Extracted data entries

◆ ◆ ◆ ◆ ◆

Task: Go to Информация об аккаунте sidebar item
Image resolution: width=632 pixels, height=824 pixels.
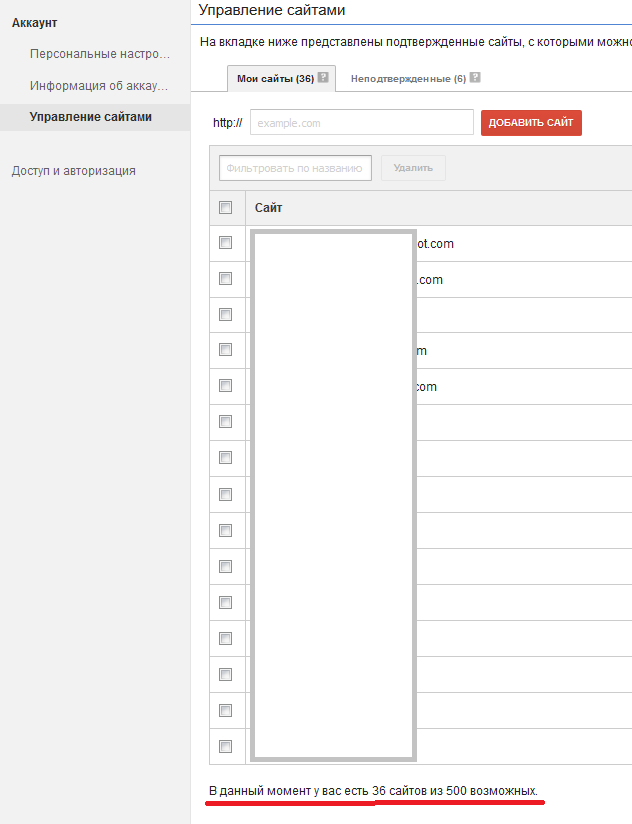Action: [x=99, y=86]
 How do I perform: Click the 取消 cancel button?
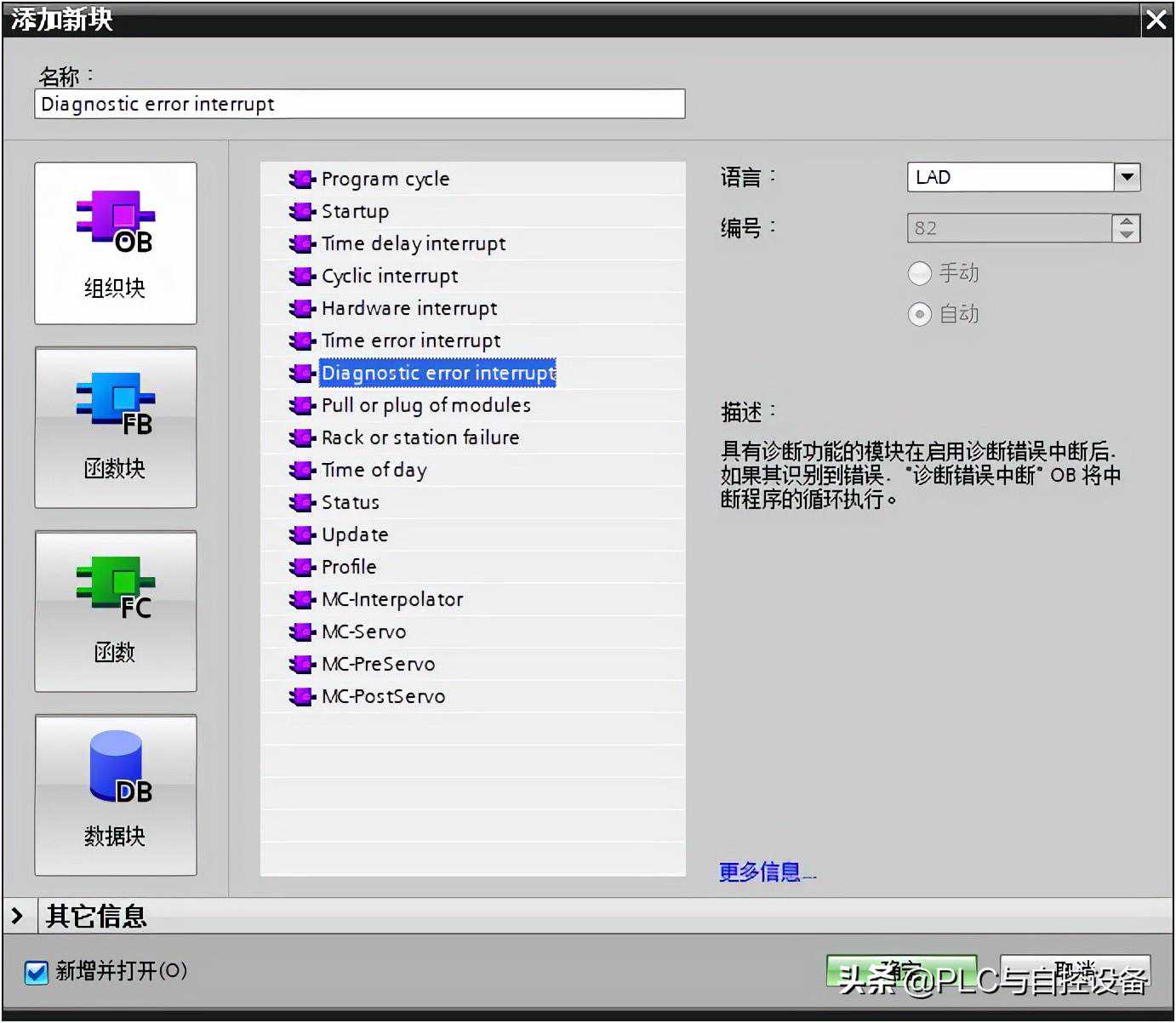tap(1075, 972)
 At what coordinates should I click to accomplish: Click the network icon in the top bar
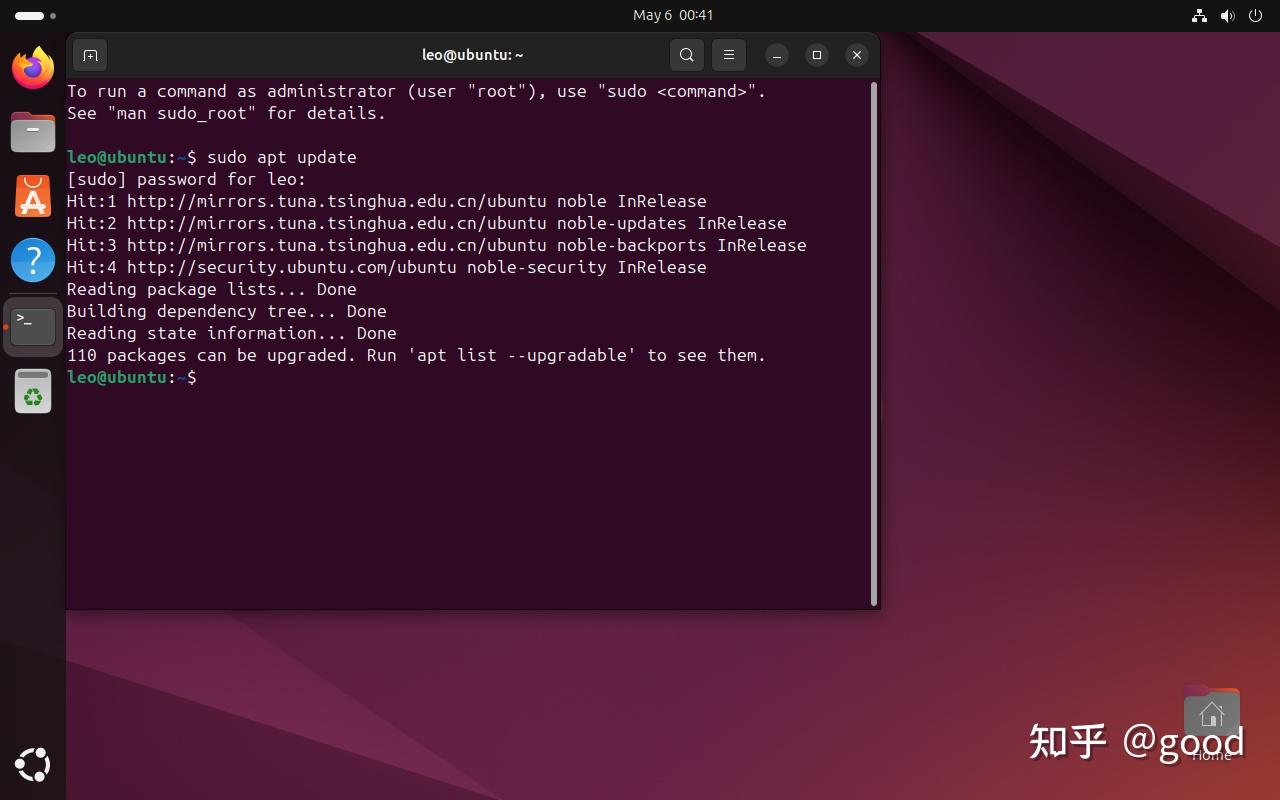click(x=1198, y=15)
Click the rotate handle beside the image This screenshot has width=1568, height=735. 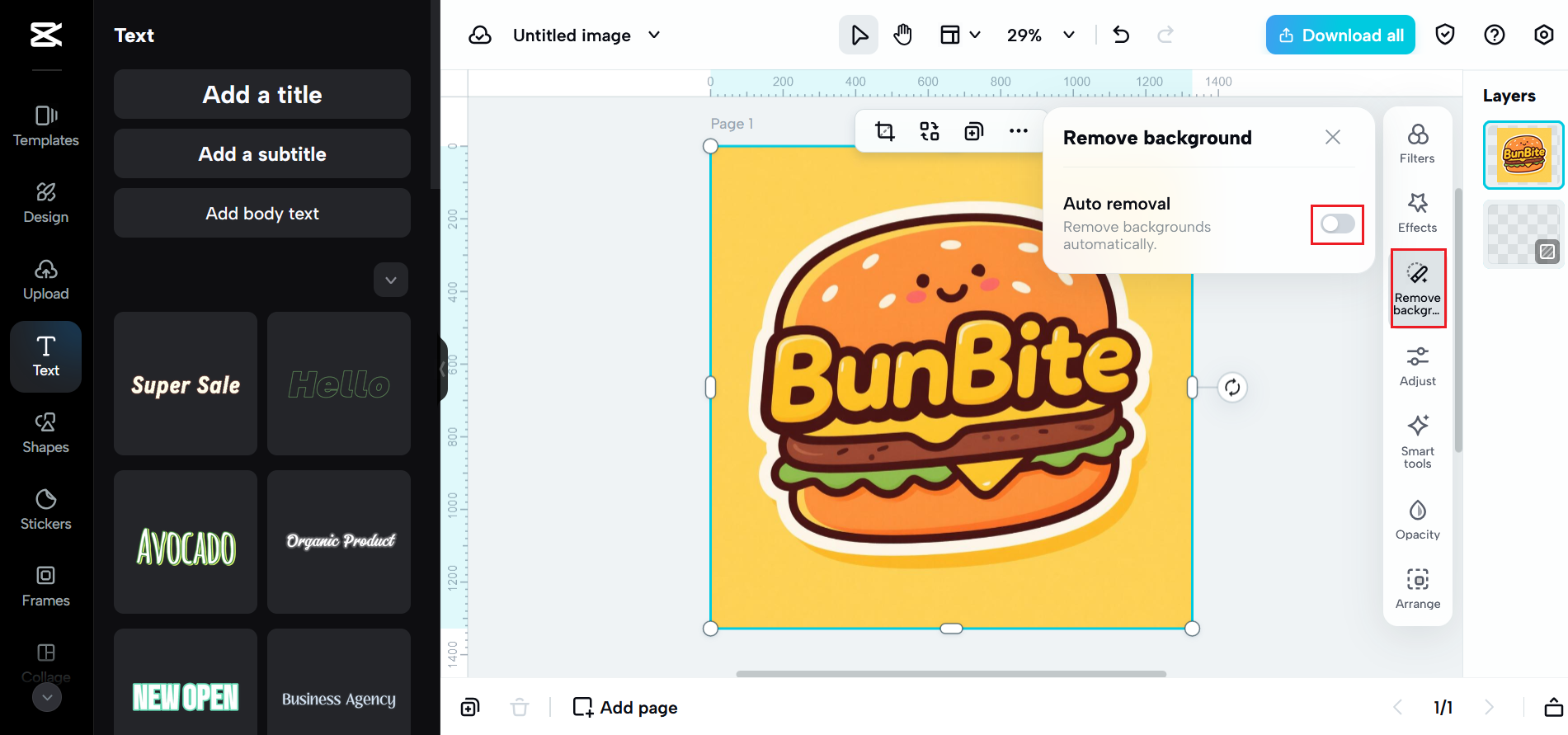point(1232,388)
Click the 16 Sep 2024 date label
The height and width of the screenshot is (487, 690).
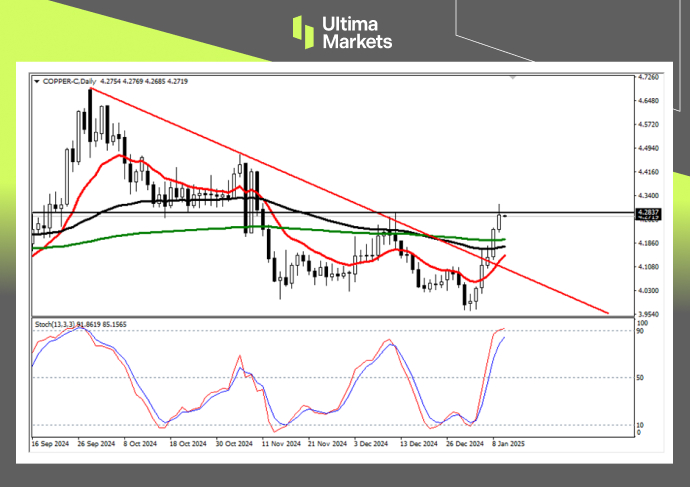(51, 441)
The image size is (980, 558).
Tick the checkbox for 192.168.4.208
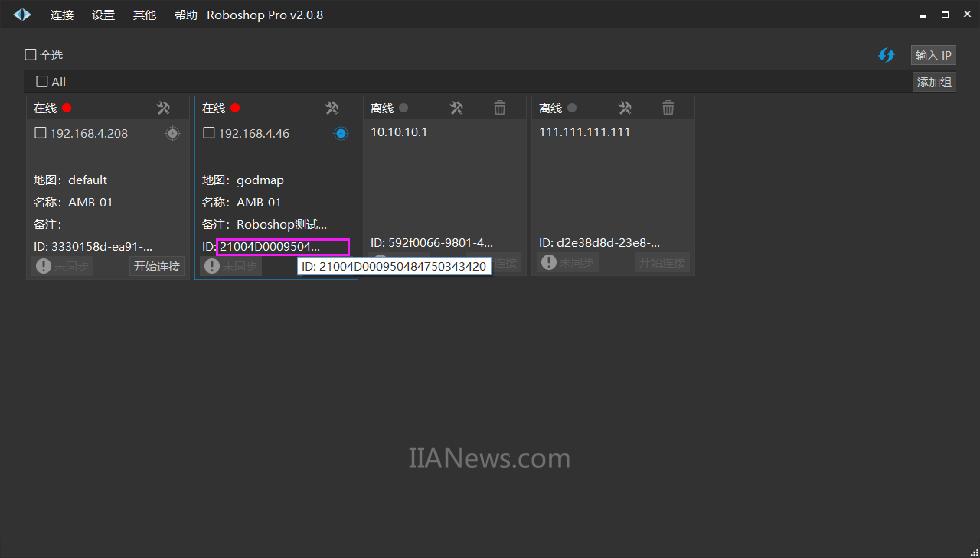point(41,133)
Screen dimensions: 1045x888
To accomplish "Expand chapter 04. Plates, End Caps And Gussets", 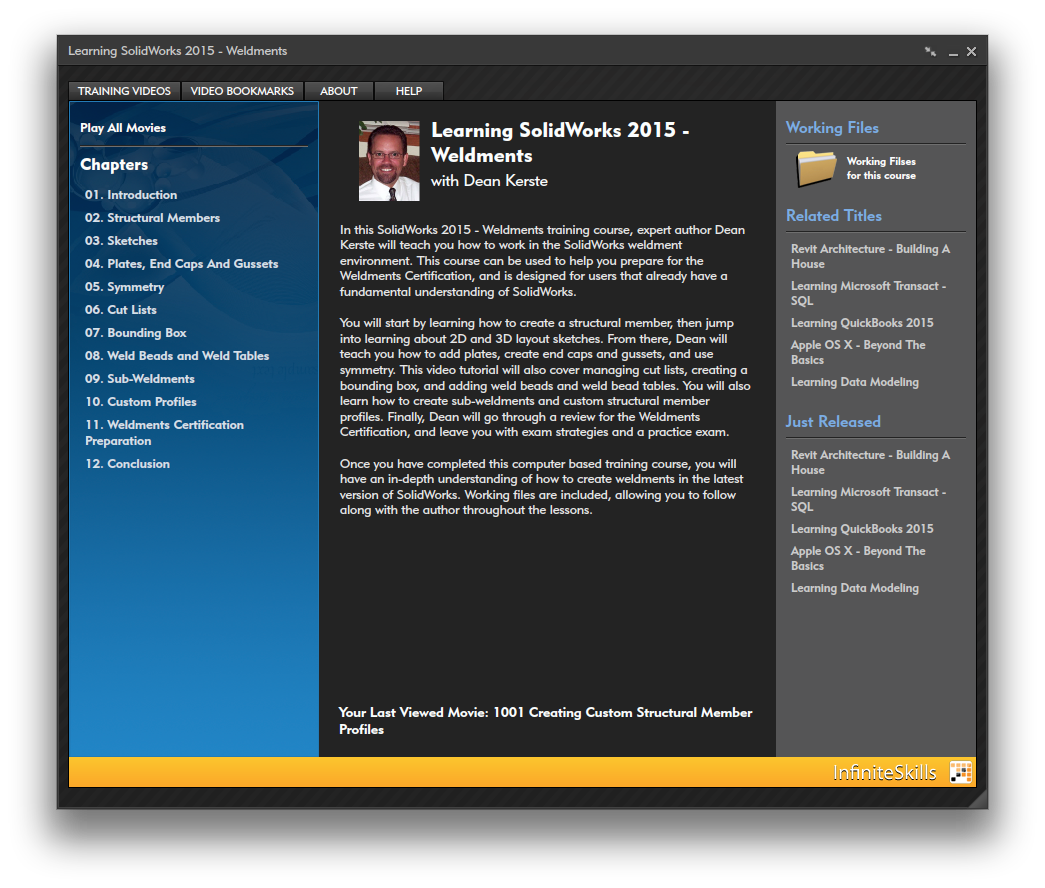I will (x=181, y=264).
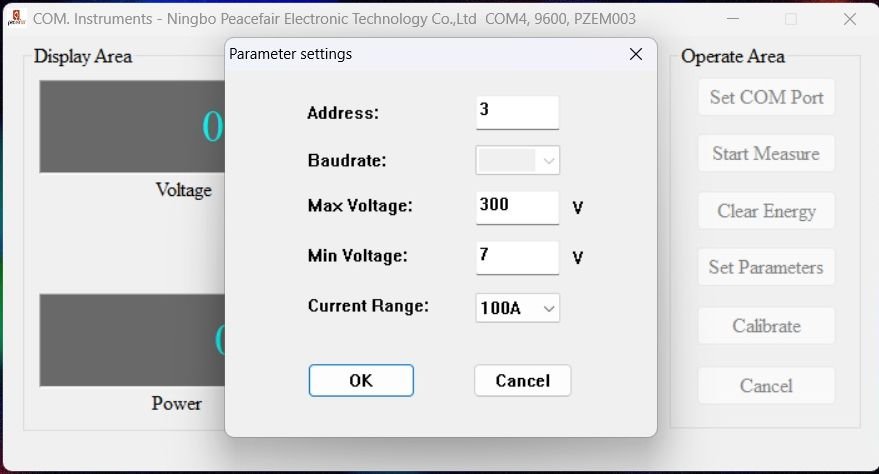879x474 pixels.
Task: Click the Peacefair app icon in title bar
Action: [15, 19]
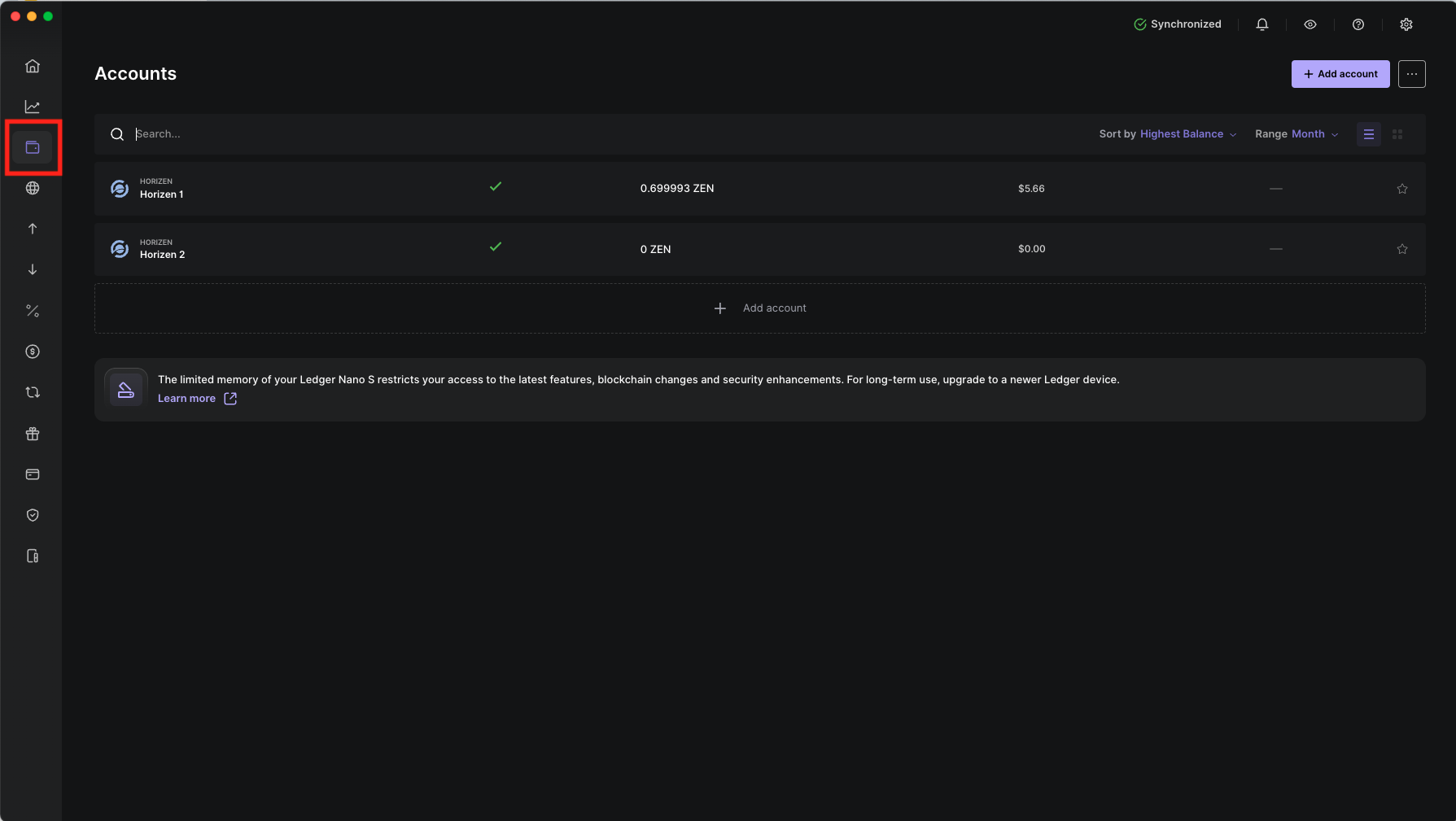Image resolution: width=1456 pixels, height=821 pixels.
Task: Switch accounts to grid view
Action: pos(1397,133)
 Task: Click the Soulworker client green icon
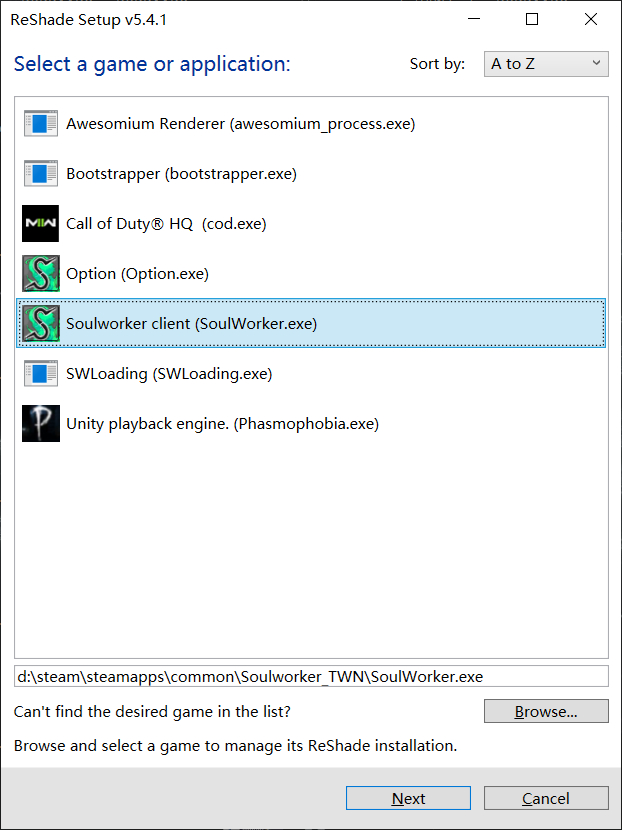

◆ ◆ ◆ ◆ ◆

> **Requirements**
Which lines of the records contain the word "icon"? Filter them out and copy each one.

> **Answer to this task**
 At what coordinates should I click to accomplish: Click the network icon in the top bar
Task: Click the Peacefair app icon in title bar
 Task: Click the Soulworker client green icon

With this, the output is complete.